WHAT YOU HAVE TO DO: Print, word for word, the line containing "You are a GUI" and all lines beneath it to the end of the entries below. Pictures do not belong in the copy.

Pixel coordinate grounding data

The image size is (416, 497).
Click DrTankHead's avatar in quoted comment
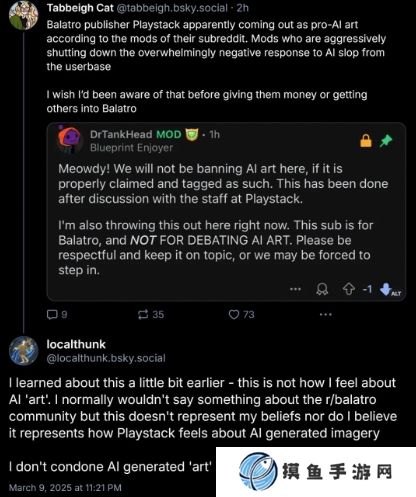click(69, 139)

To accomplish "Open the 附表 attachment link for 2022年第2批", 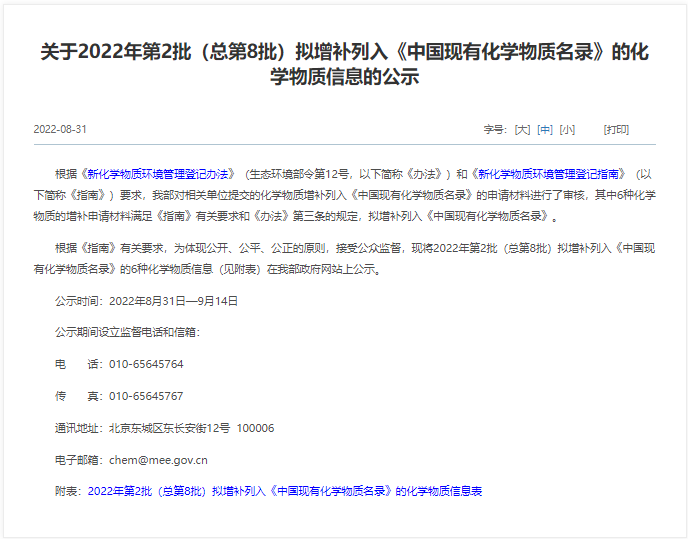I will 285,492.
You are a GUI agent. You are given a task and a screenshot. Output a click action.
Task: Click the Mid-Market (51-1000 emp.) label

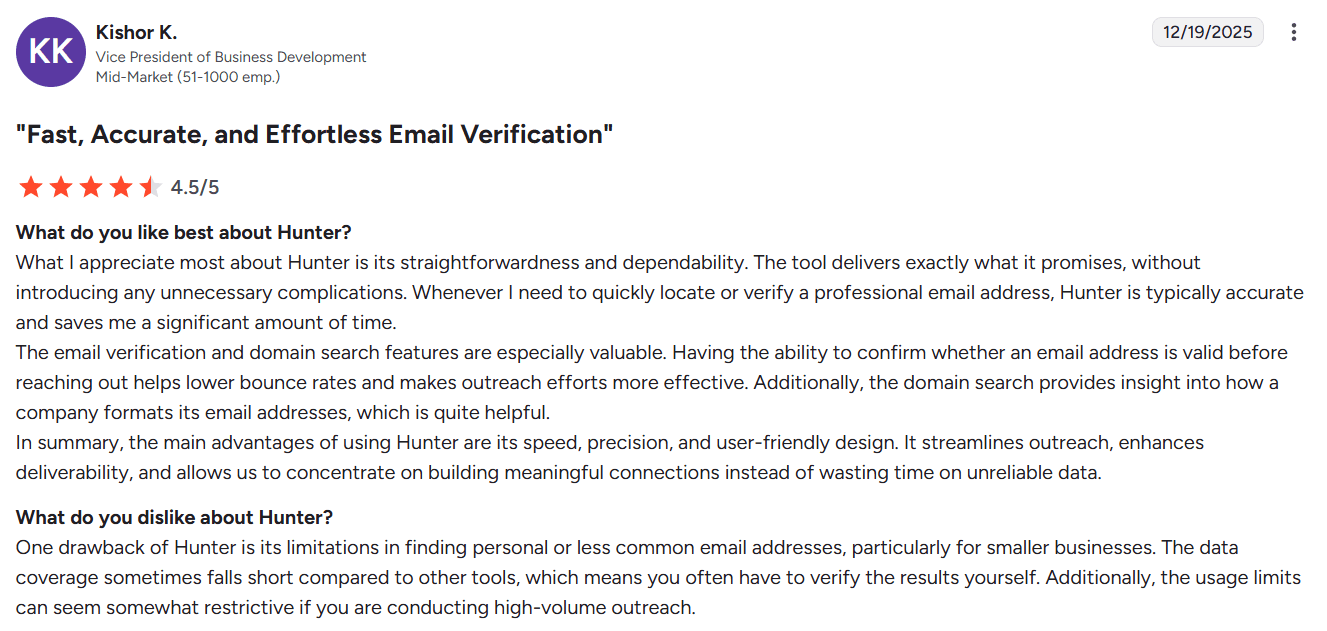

SOLUTION:
You are a GUI agent. You are given a task and a screenshot. Output a click action.
Task: Click the Mid-Market (51-1000 emp.) label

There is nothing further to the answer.